|Several economists said it's unlikely the planned report would address the broader economic forces behind the trade imbalance, since it would track trade deficits country-by-country and product-by-product.|
April 3, 2017
President Donald Trump signed a pair of executive orders Friday focused on reducing the trade deficit just days before he holds his first meeting with his Chinese counterpart.
Trump's aides insist the timing is coincidental, but the administration is touting the moves as evidence of it taking an aggressive but analytical approach to closing a trade gap that is largely due to the influx of goods from China. Some experts say the orders suggest the president may be taking a softer tack on trade.
The first order gives the Commerce Department 90 days to assemble a report on the factors behind the trade deficit, while the second seeks to increase collection of duties on imports.
In remarks in the Oval Office, Trump said he'd seen first-hand as he travelled the country how bad trade deals had hurt American workers.

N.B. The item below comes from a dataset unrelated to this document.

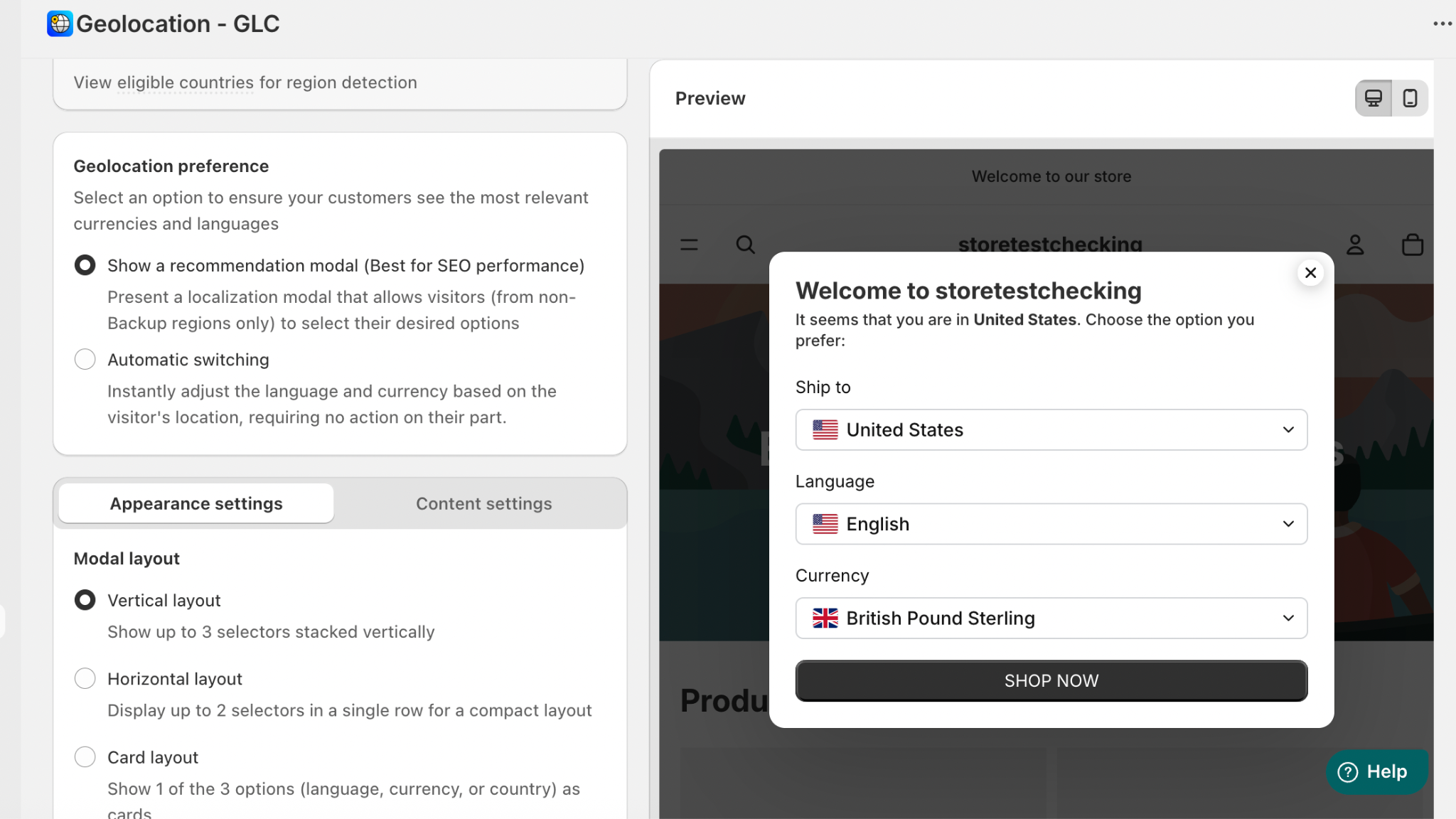Close the welcome modal with X
Screen dimensions: 1456x819
pos(1310,273)
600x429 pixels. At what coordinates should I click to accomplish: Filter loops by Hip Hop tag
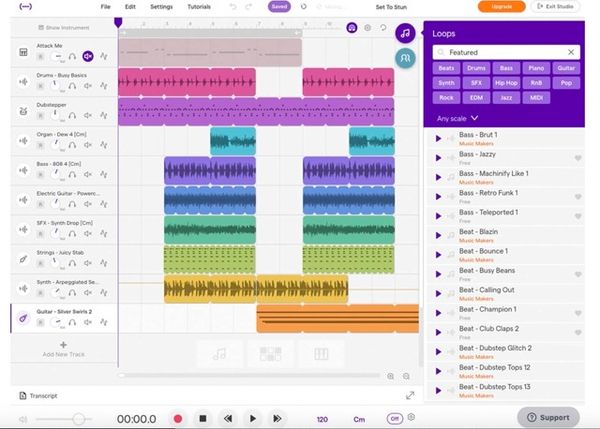click(x=506, y=82)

"The jobs and wealth have been stripped from our country," he said, vowing to put that to an end. "We're bringing manufacturing and jobs back to our country."
The president had been expected to sign the orders after giving his remarks, but left before he had. A White House official said he signed the orders later.
Several economists said it's unlikely the planned report would address the broader economic forces behind the trade imbalance, since it would track trade deficits country-by-country and product-by-product. And the order on trade duties appears to duplicate the standards of a trade enforcement act signed into law by then-President Obama in 2016, according to congressional staff.